Argentine President Cristina Fernández de Kirchner
Photo courtesy:

The senate vote to confirm the new appointment was quite dramatic. At the end of the roll call on the confirmation, the vote count stood 35 in favor and 34 against with one senator left to vote. A vote against would have produced a tie, giving vice-president Julio Cobos his opportunity to again vote against the president and ruling party.

However, the last senator to vote was Saul Menem, Argentina’s president in the 1990’s, who is generally credited with wrecking the economy and causing the great financial meltdown and depression in 2001.

Apparently, Menem feared that a vote against this new appointment would result in a return to the international financial community friendly policies of his fateful administration. So not wanting to risk taking blame for a second meltdown, Menem abstained, thus giving the Fernandez government control over central bank policy.

Argentina's former President Menem-Vuelve.

The key claim by the government was that the bank was not operating in the public interest. Under Redrano’s guidance, the bank had piled up huge reserves, which it used mainly to manipulate currency rates, while it held back funds that could lower interest rates or fund public expenditures. The move by Fernandez to replace Redrado with a more compliant manager signaled that the government -- and not the international finance community -- would control Argentina’s financial future. Putting public interest ahead of profit as the primary motive for national financial policy, clearly establishes the current government’s socialist credentials.

During the Menem years, Argentina had followed financial policies dictated by the IMF and the international banking community. Public services were cut, and the banks borrowed heavily to keep the country awash in cash, which the middle and upper classes used to buy imported goods. The trickle-down philosophy of economics did not, however, work in Argentina. By the end of that decade, no investment in infrastructure had been made and the volume of debt was impossible to support. The few business owners and bankers who had benefitted from the flow of loan money into the country during those years fled the country as the economy imploded and their businesses collapsed.

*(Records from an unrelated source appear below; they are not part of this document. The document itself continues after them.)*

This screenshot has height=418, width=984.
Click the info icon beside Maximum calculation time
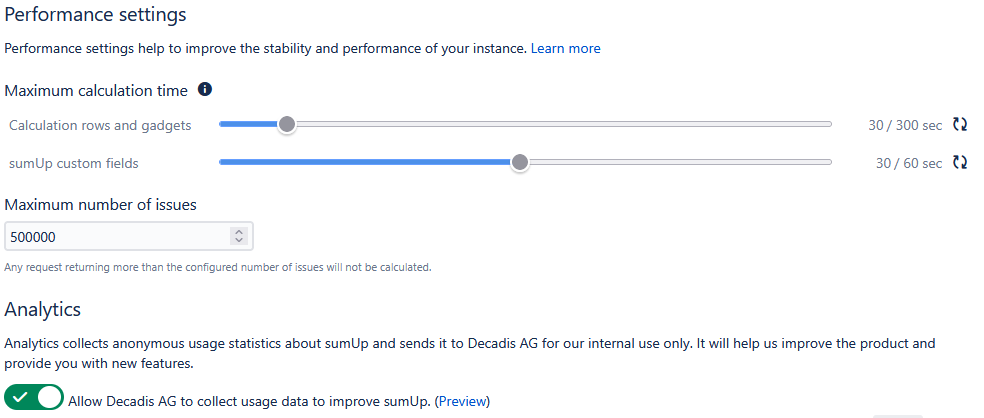pyautogui.click(x=205, y=90)
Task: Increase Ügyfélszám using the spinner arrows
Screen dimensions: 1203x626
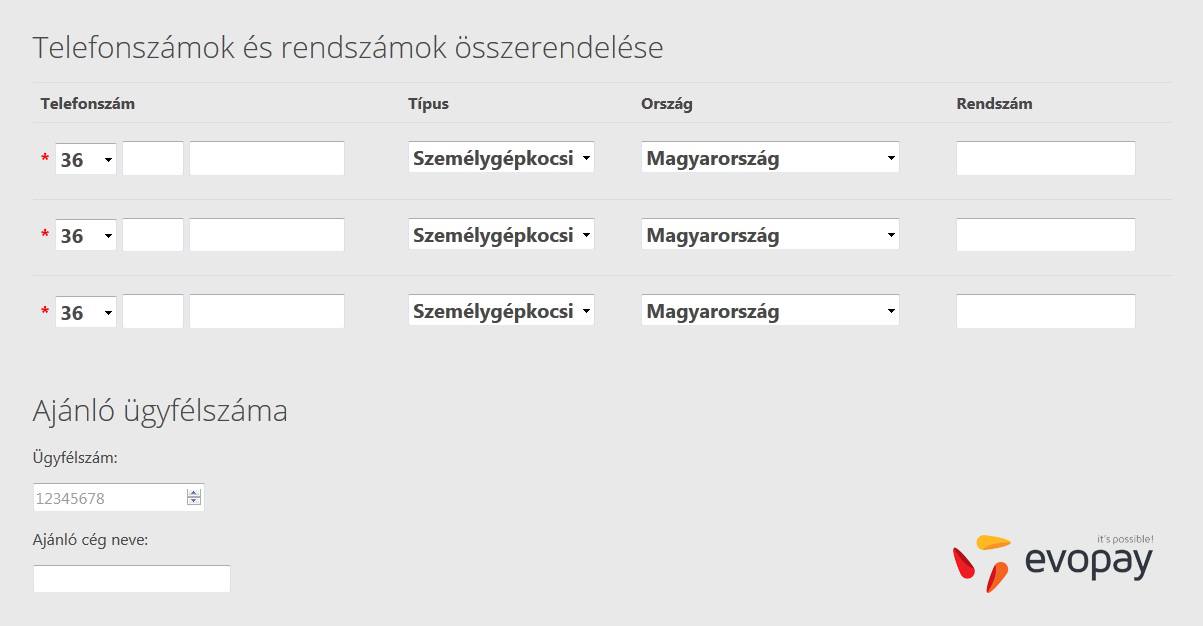Action: [x=194, y=492]
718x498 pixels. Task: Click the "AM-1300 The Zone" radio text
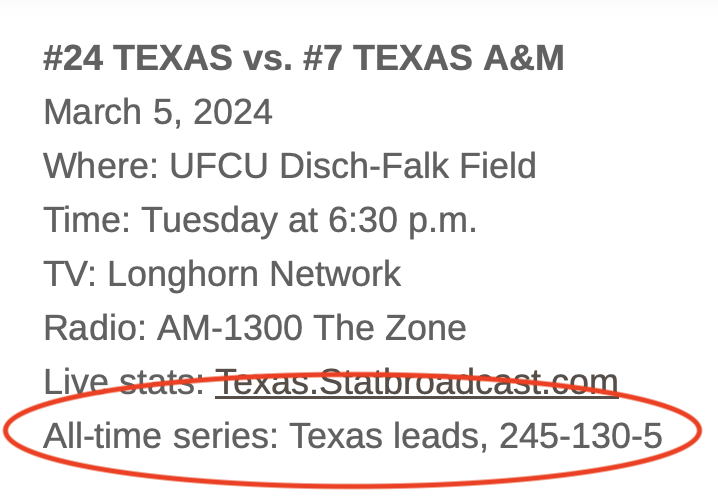tap(311, 328)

The current government has no wish to return to the debt bubble of the 1990’s. Had Argentina not been able to use bank reserves to make the current four billion dollar debt payment, the government would have had to go out into the international loan market and borrow the loan payment money with new money at more than ten percent interest. Such steeply profligate borrowing would have been in the interest only of the big international investment banks and hedge funds who tie up and repackage public debt in much the same way they manipulated mortgages on homes in the USA. It has never mattered to CitiBank or Goldman Sachs that Argentina or any other debtor country could not pay their debts, as they simply repackaged the debt into bonds or sold debt wholesale to each other on a secondary debt market.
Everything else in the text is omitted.